We also unconsciously pass down our lack of trust with ourselves and our neurotic energy around food to them. How much are our food choices driven by the need to control what we and our families eat as opposed to what is our responsibility to provide?  That’s the ultimate question. As conscious parents, we have to provide responsibly--but also within reason.  And accept the limitation and let go.

Cultivating a mindful eating practice can become your ally.  It can help you slow down, be present with your food and pay more attention to hunger and satiety cues. You can lead by example. Mindful eating is the practice of of becoming fully present with your food.  When you set an intention to pay attention to what you are eating but also check in with your body’s natural hunger and fullness cues, you can learn to naturally self regulate.  Over time this awareness can shift your relationship to food, as you learn to discern whether you are eating out of psychological hunger  (emotional overeating for example) or true physical hunger. This awareness invites you to listen to your body and stop when you notice your body is full. You can easily share this practice with your children.  

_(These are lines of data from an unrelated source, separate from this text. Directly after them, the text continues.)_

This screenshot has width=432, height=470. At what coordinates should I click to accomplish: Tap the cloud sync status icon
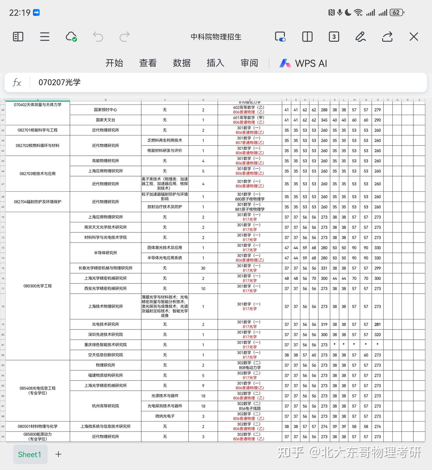(71, 37)
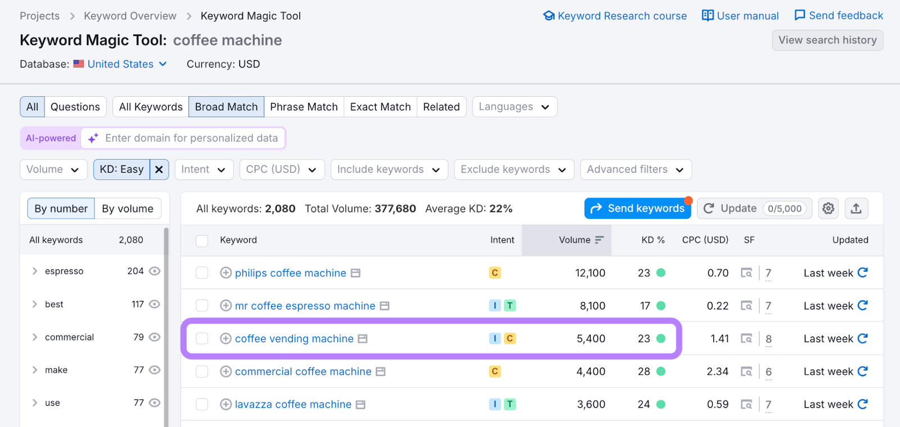Toggle visibility eye for espresso group
Viewport: 900px width, 427px height.
[x=155, y=271]
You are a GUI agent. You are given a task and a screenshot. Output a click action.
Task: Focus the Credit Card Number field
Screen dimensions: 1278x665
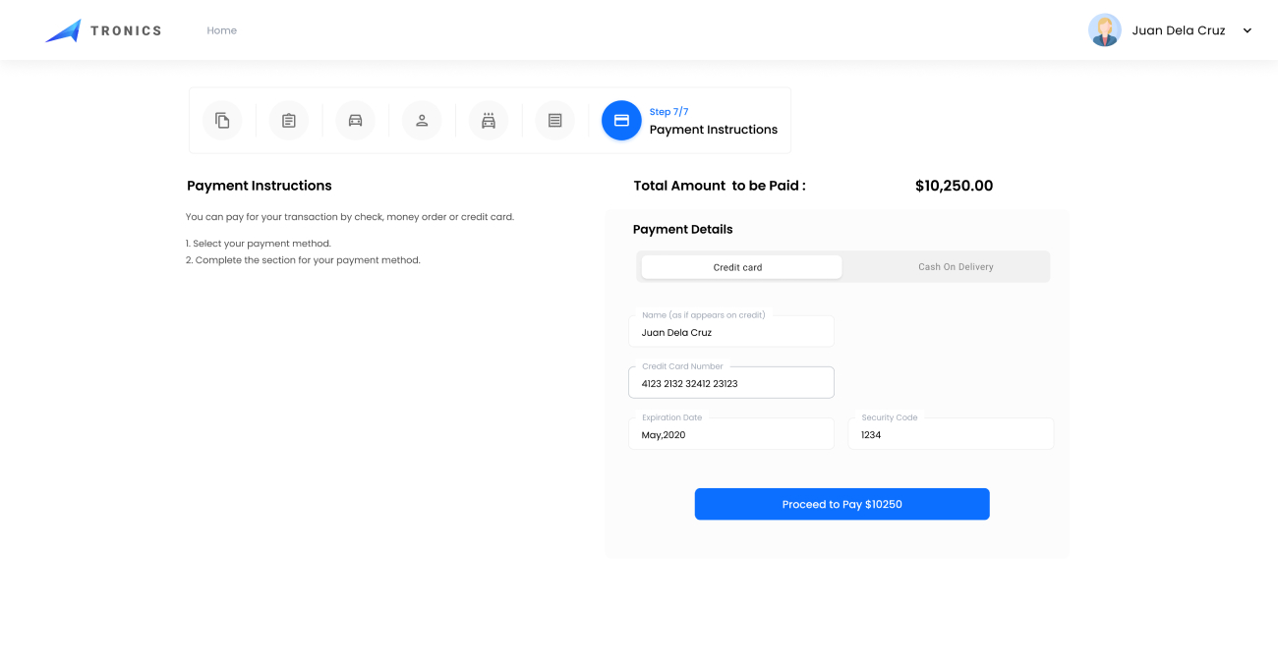(x=731, y=383)
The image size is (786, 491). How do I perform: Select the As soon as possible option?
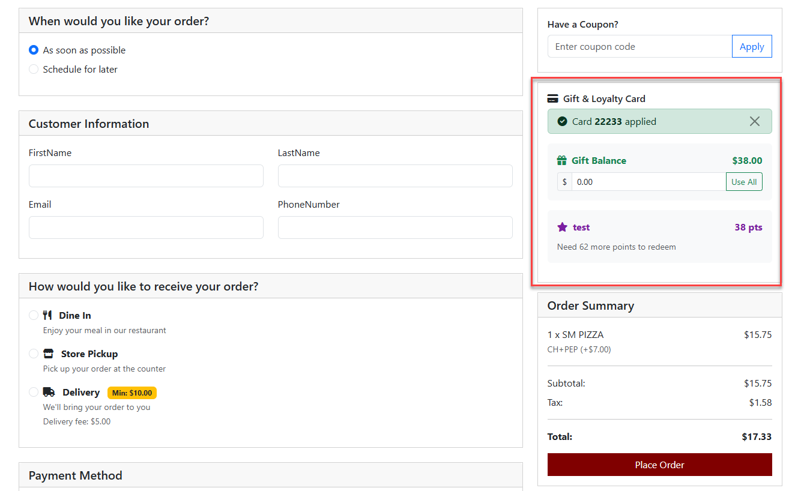pyautogui.click(x=34, y=50)
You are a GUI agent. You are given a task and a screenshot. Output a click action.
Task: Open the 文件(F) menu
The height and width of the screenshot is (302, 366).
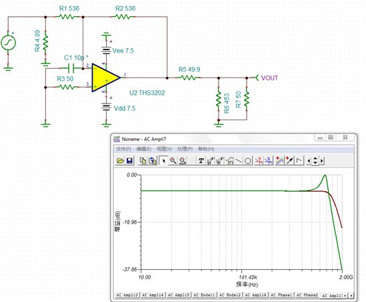click(x=124, y=149)
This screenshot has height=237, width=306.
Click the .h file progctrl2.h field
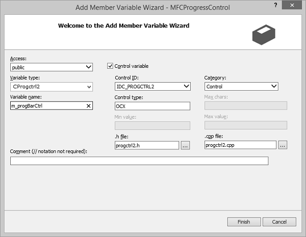point(147,146)
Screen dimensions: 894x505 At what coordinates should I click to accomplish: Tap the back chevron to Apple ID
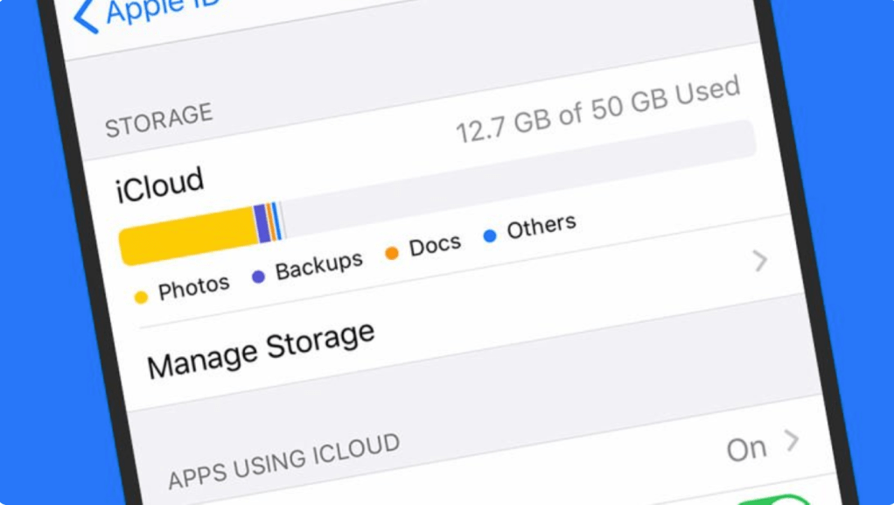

You can also learn to modify your expectations: You are always going to be in  some kind of relationship to food, your body,  your health  and to that of your children even after they’re grown. The complexity isn’t going to go away. But modifying your expectations and releasing some measure of control  around your children’s ability to create their own relationship to food can free you from the impulse to over-parent. It’s not an all or nothing proposition.

Whether you make small changes or let go of impossible standards, bringing compassion and mindful awareness to the dinner table can help ease the sense of burden and frustration.  Take the time to acknowledge that your intention is to love, nurture and provide for your children in a culture that doesn’t always support the ideal it espouses.